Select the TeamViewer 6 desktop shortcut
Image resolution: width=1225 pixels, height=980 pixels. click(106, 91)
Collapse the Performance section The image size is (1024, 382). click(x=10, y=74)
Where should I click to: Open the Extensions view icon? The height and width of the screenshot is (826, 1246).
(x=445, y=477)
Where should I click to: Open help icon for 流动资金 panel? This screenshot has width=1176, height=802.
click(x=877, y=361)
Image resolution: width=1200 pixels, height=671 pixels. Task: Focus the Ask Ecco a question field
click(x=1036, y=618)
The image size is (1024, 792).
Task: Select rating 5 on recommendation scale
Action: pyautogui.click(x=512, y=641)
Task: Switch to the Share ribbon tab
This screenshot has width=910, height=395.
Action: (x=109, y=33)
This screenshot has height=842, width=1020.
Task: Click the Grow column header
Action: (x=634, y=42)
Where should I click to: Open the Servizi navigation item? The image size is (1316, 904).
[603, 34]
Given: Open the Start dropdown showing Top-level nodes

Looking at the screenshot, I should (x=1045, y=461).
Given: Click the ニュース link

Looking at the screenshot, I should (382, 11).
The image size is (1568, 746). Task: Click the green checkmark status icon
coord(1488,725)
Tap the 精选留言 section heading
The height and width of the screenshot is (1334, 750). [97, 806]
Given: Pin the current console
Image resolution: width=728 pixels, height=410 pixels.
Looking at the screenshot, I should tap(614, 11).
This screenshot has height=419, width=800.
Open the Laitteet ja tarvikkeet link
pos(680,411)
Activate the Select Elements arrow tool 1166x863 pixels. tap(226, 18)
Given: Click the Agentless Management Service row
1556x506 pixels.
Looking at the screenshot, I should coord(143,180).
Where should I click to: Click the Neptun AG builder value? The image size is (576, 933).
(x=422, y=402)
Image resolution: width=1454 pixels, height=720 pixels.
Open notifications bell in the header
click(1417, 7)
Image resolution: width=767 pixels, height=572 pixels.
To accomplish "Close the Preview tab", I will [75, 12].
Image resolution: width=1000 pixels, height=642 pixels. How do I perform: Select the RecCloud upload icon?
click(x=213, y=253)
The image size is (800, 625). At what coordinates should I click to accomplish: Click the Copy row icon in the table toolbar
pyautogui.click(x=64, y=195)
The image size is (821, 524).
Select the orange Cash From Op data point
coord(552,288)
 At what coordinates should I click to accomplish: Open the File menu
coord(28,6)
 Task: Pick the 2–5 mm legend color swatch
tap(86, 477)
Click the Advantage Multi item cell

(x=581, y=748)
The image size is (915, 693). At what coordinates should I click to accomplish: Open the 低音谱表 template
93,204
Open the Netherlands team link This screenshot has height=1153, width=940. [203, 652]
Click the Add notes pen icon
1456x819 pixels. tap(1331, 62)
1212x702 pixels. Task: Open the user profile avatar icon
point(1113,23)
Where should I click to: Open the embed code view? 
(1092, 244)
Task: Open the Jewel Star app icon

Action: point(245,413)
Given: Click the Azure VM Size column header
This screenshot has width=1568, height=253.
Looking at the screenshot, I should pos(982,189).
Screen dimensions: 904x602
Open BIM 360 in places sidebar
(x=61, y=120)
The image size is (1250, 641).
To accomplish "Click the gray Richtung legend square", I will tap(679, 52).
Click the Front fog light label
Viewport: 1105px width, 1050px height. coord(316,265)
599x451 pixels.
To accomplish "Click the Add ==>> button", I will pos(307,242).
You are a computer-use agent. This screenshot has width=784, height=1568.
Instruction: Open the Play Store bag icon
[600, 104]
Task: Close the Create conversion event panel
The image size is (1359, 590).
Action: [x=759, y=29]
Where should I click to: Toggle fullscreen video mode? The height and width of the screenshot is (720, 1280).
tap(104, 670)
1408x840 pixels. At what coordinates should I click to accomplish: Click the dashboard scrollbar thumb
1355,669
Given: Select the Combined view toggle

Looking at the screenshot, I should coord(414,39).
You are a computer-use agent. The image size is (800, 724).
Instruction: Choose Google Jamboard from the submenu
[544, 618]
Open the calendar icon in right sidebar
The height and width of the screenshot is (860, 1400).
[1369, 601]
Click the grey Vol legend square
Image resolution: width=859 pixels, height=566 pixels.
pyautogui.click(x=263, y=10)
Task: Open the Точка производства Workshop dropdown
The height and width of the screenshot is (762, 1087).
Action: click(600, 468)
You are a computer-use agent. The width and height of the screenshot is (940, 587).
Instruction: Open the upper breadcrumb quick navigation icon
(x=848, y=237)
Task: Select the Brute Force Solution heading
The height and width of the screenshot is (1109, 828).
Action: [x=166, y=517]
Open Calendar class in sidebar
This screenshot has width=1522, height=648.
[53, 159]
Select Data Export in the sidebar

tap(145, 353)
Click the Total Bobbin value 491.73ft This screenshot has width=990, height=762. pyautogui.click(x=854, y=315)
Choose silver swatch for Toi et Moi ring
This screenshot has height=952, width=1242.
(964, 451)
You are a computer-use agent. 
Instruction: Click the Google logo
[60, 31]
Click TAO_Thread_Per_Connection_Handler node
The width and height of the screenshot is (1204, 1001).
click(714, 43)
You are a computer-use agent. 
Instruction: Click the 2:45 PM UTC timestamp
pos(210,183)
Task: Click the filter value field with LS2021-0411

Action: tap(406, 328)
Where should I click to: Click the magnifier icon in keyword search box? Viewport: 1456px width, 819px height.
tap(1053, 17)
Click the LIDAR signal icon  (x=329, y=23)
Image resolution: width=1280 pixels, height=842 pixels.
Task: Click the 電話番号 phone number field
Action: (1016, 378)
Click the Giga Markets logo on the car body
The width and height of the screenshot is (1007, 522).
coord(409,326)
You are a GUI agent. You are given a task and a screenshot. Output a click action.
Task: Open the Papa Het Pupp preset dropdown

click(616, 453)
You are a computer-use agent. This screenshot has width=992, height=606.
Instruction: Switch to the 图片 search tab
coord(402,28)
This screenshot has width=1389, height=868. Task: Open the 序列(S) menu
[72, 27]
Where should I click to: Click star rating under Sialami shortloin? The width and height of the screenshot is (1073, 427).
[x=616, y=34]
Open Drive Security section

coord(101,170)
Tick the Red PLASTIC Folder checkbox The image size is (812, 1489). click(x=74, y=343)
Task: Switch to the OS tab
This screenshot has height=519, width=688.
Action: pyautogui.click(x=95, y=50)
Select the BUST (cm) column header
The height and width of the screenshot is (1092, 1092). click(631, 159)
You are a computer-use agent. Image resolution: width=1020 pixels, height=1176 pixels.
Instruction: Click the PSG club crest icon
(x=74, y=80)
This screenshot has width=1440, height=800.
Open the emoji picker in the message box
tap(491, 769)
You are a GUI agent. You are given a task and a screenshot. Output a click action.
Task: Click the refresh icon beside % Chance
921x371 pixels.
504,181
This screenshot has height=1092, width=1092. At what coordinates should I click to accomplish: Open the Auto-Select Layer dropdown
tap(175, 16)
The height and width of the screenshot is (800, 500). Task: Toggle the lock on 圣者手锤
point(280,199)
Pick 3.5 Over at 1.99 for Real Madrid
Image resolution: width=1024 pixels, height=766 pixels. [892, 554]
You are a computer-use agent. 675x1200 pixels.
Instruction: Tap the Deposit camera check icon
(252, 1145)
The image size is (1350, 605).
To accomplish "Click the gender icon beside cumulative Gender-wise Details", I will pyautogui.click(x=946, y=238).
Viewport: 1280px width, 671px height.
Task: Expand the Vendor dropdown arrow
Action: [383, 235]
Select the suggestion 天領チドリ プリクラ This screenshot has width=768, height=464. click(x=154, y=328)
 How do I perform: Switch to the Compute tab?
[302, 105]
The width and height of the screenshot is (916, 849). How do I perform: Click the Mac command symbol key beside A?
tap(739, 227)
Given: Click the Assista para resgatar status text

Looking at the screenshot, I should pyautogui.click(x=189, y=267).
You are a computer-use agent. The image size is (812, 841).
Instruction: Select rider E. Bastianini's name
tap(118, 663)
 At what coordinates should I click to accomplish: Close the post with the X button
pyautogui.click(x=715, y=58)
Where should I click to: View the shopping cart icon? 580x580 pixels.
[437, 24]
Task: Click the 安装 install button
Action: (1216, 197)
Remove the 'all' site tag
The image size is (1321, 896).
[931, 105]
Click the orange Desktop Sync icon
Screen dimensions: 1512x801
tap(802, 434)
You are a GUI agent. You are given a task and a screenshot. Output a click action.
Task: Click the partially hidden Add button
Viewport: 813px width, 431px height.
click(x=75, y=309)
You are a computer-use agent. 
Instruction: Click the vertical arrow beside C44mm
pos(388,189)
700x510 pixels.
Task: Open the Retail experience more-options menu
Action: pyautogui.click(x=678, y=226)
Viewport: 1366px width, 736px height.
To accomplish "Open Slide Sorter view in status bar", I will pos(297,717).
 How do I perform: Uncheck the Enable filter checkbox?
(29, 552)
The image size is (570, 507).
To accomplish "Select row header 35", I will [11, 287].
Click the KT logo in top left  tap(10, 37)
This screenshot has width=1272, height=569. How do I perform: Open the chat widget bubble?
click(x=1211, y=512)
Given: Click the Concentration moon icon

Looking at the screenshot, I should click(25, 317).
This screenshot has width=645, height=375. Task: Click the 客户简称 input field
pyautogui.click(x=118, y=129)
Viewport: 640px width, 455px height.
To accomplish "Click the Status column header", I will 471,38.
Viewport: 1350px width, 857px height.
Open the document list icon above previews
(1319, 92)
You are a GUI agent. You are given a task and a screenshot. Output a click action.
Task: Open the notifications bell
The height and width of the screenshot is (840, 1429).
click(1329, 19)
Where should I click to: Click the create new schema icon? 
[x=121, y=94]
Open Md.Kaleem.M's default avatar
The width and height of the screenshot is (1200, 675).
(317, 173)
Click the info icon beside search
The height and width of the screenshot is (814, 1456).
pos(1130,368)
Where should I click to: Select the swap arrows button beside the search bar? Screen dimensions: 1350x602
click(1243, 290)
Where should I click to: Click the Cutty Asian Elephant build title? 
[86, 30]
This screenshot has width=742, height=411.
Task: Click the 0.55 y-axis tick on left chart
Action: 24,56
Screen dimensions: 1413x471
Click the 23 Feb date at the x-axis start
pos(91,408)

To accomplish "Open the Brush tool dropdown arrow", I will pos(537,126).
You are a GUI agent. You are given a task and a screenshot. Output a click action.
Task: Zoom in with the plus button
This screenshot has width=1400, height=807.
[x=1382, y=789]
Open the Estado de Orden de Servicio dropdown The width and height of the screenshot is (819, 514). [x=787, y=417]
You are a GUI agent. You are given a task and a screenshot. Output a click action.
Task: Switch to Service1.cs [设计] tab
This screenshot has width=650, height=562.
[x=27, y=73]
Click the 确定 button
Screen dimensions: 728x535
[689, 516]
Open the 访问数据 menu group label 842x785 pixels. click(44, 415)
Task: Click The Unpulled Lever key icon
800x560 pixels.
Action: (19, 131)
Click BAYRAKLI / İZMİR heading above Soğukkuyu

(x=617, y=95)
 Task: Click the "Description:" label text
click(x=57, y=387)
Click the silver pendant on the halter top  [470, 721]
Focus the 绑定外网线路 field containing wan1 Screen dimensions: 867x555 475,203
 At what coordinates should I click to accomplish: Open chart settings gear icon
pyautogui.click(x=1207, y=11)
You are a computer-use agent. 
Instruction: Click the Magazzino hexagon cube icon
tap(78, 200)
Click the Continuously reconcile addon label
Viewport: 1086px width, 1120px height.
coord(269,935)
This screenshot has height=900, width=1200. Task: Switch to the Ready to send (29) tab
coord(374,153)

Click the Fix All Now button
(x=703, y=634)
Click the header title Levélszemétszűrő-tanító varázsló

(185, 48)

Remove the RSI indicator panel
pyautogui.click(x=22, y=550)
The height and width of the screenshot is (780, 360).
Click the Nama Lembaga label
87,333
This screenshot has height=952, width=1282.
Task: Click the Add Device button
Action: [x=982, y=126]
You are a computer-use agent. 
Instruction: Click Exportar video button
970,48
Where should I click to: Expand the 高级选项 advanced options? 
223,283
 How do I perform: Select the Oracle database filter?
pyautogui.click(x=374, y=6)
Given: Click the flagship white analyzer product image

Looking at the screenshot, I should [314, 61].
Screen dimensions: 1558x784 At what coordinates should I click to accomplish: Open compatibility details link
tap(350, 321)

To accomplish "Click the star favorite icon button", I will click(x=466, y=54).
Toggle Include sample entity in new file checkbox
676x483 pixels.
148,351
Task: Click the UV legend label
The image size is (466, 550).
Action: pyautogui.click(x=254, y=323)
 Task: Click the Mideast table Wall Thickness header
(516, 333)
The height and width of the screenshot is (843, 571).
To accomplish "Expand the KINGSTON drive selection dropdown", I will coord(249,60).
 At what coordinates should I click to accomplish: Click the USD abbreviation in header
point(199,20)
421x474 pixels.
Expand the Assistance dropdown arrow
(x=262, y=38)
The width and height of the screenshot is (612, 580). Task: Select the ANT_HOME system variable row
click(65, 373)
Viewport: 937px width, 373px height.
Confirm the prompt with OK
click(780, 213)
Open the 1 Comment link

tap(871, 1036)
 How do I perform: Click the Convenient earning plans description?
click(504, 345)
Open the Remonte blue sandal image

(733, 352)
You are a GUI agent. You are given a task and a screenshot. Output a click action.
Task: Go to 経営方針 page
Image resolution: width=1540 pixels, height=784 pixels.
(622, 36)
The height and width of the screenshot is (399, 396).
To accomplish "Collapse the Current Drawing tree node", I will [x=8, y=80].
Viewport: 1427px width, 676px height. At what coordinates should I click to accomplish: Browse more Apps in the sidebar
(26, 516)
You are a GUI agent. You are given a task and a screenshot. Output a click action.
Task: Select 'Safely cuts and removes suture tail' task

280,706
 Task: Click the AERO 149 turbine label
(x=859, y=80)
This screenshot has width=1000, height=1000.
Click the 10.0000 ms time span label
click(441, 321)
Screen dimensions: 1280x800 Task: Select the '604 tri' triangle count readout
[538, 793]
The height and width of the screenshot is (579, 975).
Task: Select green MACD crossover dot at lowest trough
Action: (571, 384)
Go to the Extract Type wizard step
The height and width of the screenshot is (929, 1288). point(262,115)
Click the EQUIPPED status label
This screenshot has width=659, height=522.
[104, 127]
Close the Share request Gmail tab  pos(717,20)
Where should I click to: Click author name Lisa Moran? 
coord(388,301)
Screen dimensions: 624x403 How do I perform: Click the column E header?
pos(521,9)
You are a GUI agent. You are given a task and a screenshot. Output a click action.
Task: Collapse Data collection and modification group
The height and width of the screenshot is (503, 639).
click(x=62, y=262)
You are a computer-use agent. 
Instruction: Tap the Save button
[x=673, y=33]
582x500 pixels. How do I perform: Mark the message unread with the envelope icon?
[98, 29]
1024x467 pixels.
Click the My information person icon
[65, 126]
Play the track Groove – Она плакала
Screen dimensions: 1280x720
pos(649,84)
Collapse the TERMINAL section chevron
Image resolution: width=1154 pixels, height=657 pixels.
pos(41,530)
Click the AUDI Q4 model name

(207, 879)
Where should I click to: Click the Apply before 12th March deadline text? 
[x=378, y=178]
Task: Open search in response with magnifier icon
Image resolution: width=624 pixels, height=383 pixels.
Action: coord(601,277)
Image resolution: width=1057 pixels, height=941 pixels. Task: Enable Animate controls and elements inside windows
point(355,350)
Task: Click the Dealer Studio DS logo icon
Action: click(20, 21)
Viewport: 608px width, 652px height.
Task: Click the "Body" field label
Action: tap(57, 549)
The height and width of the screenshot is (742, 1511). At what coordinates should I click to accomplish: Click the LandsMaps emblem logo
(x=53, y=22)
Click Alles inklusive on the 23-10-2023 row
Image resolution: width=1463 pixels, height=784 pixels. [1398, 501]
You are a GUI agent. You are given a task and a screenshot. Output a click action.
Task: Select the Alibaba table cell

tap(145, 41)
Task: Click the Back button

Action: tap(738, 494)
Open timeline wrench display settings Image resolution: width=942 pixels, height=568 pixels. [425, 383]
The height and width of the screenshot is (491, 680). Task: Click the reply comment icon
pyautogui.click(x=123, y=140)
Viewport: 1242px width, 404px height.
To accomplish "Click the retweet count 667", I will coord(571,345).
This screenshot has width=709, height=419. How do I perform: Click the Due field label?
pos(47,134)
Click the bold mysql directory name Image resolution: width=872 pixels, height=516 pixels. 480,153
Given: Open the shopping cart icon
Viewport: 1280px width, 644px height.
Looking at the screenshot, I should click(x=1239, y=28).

· · · ·

Exercise aim - Starting at the line above that contains "Given: Open the Start", repeat each line exactly up to and including the line that contains "Given: Pin the current console", and stop there.

Answer for this exercise -
Given: Open the Start dropdown showing Top-level nodes

Looking at the screenshot, I should (x=1045, y=461).
Given: Click the ニュース link

Looking at the screenshot, I should (382, 11).
The image size is (1568, 746). Task: Click the green checkmark status icon
coord(1488,725)
Tap the 精选留言 section heading
The height and width of the screenshot is (1334, 750). [97, 806]
Given: Pin the current console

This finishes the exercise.